# It's been 2 years since I've recovered.



## oyster (Aug 8, 2015)

I've recovered. Looking around the room right now, I'm at 100% clarity. This is my first post since I've recovered (fully recovered about 2 years ago) and I owe it to you guys because I remember what it felt like to be stuck in the DP/DR world, though it feels so long ago.

My story:

I acquired full-blown DP/DR after a horrendous mushroom trip when I was 17, just before I was about to start college. I struggled with the disorder for 5 years until I sought out a therapist who specializes in dissociation. I found her on the International Society for the Study of Trauma and Dissociation. I still remember what I wrote to her, on my 22nd birthday, something along the lines of: "I remember being a child, laying out on the grass and looking up at the sky above me and actually feeling HERE, like in the earth, present. It's been five years that I feel like I've been seeing the world from behind a glass. Buildings look like props, my whole visual field is distorted, and I'm desperately seeking help because I fear that if I don't soon, I will eventually forget what that present feeling felt like at all. I am giving myself one year, to make it to age 23. If I don't see progress with this condition by age 23 I don't know if I'll make it to another birthday. This is my gift to myself."

I met with this psychologist, and told her all about the mushroom trip. "It was horrific- I just felt like life was on repeat over and over, on this continuum. I just started panicking, more than I ever have. I started crying for my dad. As the drugs wore off and I began to come back to normal sensation, I noticed that something was off. I began to really freak out about two weeks later when it still hadn't lifted. My life turned into this fog that I can hardly explain, but which the website to which you belong seems to articulate precisely."

She asked me about my abuse history. At that point in my life, I knew I was hit with a belt *and stuff*, but I really thought that the mushrooms were fully responsible for the DP/DR. After all, the condition came on floridly right after that point. I began working with this woman because I really liked her energy and her optimism that it would get better. She didn't let me know then, but her approach would be to reveal to me how my experience of being abused as a child is what likely brought this on. One caveat, however- when I asked her (over and over again) if the hallucinogen may have caused this to be "stuck", making it a neurobiological issue rather than an issue of nature, she said it's a possibility but not likely. We were going to find out. (She said "possibility" only because she didn't want to say with certainty that the DP/DR would go away, because there's a small chance it wouldn't! There's a lot we don't know about the brain yet, and although the psychology literature has found time and time again that the origins of this condition are trauma, nothing can ever be said with certainty!)

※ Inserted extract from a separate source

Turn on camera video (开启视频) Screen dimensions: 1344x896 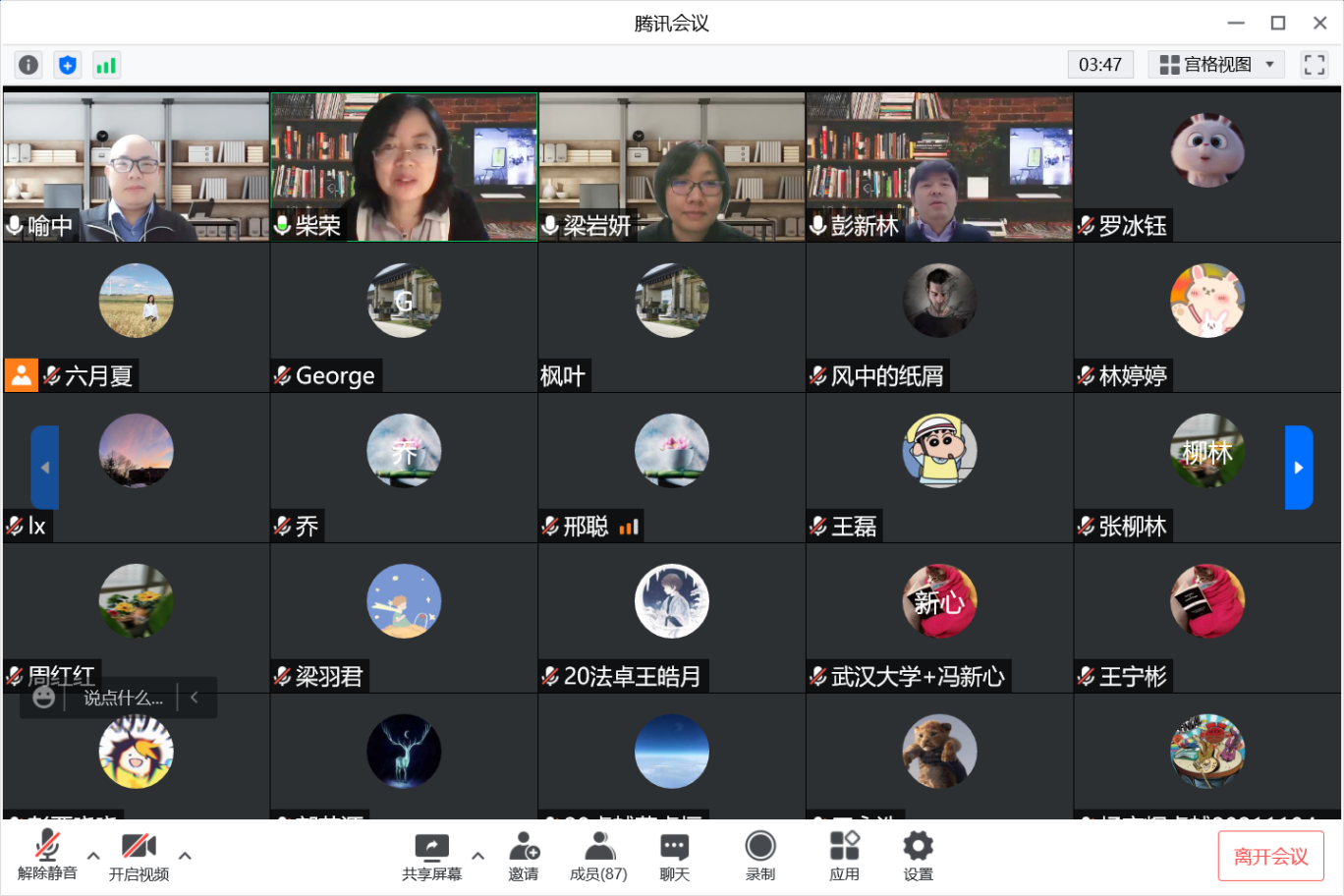tap(139, 856)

I've been working with her for 4 years now. The first year was absolute hell- peeling back the layers of abuse, reawakening the memories. I had been so successfully living in my state of emotional denial that I could not believe how much grief I actually had in me. There were panic attacks, sleepless nights, binge eating, suicidal thinking, etc., but something about this therapy kept me going. I knew that there was a light at the end not because I could see it, but only because she kept gently reassuring me. I needed to ask her time and time again if she had suffered from DP/DR too. She assured me that she had. I needed to know that she personally knew exactly what I was going through. She did.

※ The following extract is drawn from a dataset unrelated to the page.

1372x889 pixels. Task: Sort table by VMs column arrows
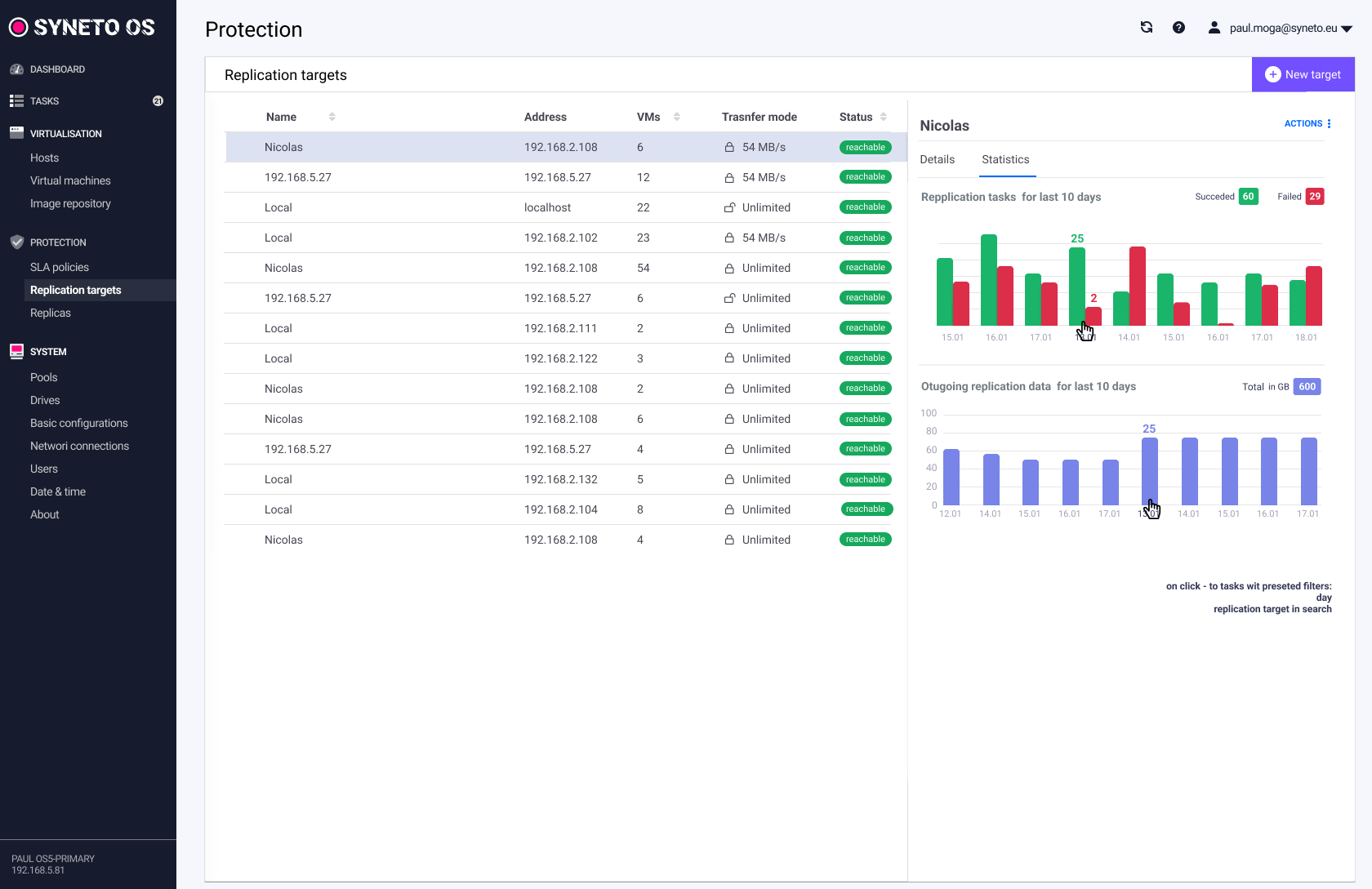click(x=676, y=117)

The way dissociation works for me now- and I don't know if this can be applied to the rest of the PTSD population- but for me, personally- is that it comes and fades. It actually vacillates throughout the day. As I was coming out of the fog, I would remain at a full 10 at nights (I can only suspect that it was so high at nights because that's when my mother would beat me). During days, it would sometimes drop down to a 4 or a 5. On three very rare occasions, it dissipated completely. This lucidity only lasted only a few seconds, one time for a few minutes. My anxiety was slowly coming under control as I progressed in therapy.

During this time I fully committed to saving my life. I lived near this peaceful canyon and would go out there and meditate on a near daily basis. I would hyperfocus on water bottles, my hands, anything that could try and make me feel more present. I replaced sugar with fish oil, gave up drinking, laid out under the stars trying to calm myself. I know that I cannot credit any of these things with lifting my DP/DR, but I do know that altering my lifestyle helped significantly. Even if only because it made processing my memories more tolerable, or because it gave me some sense of control in an uncontrollable situation, it was necessary.

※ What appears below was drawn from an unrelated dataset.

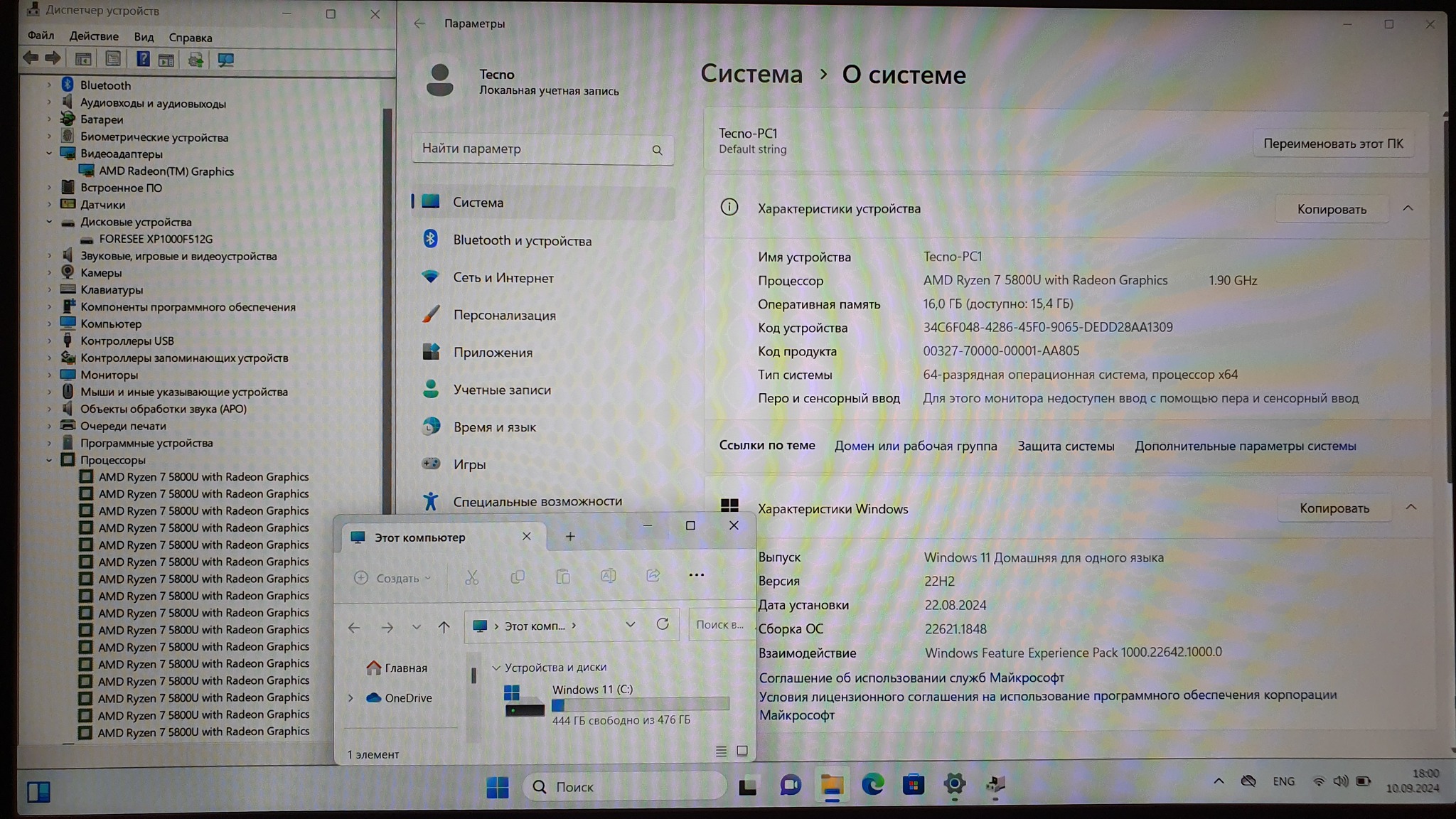Open Microsoft Edge from the taskbar
This screenshot has height=819, width=1456.
pos(872,785)
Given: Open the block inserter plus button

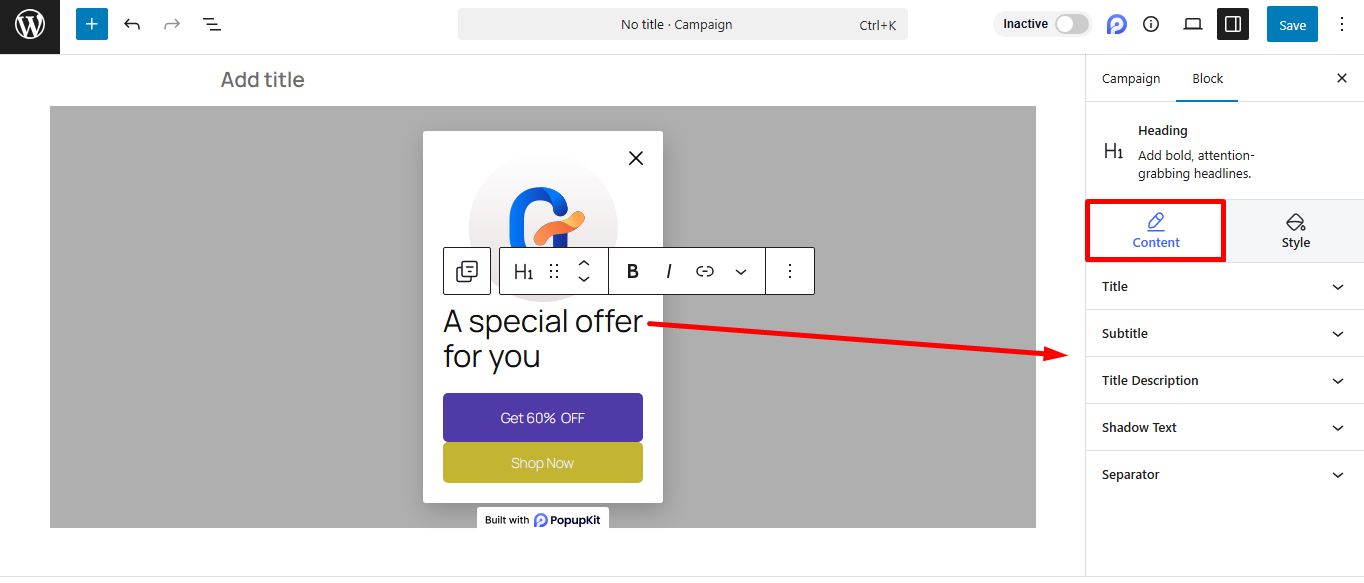Looking at the screenshot, I should 91,24.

It still vacillates, but from morning until sunset I am usually at a zero. I am fully here. Some nights, I still get the DP/DR, but I'm no longer afraid of it because now I understand it and know that it will go away when I am more relaxed. My psychologist was so good that she could tell where my DP/DR was on a scale of 1-10 in our therapy sessions. I think this sort of brought down the fear. One thing about DP/DR is that if you experience(d) it, sometimes you experience it in response to someone else experiencing it. To clarify, if someone you're talking with is dissociating, you start to feel out of it too! It's happened to me and she perfected it, so it made it a lot less scary.

Now, I see dissociation as a unique, protective defense mechanism. It served me well as a child, and now that I've unloaded all of the crap, and know that I'll survive with the realization of all that happened to me, I no longer need it. Dissociation is not a bad thing until it becomes chronic. Here are some things to remember:

Worrying about it, and especially about the fact that it may never go away, is only going to ramp up your anxiety. It almost strengthens it, but I don't want to scare you. It doesn't like concretize the DP/DR, adding more time to your life that you'll experience it, it only strengthens its intensity until you calm down. When your thoughts are on a loop about the DP/DR, you definitely aren't going to calm down.

You may feel like your DP/DR is about your MDMA trip, or your LSD trip, whatever. There is probably a reason, though, that you were experimenting so heavily with drugs, or why when you were experimenting you had such a bad time. Don't discount the possibility that you have a history of child abuse, be it physical, emotional, or sexual, or a build up of severe stress over events throughout your life. I don't want to create false memories, and there is a possibility that there are members of this board that acquired their DP/DR through drugs alone, but I'm willing to wager that a large portion of you, if not all of you, are experiencing dissociation because of something in your past. Be open to the possibility.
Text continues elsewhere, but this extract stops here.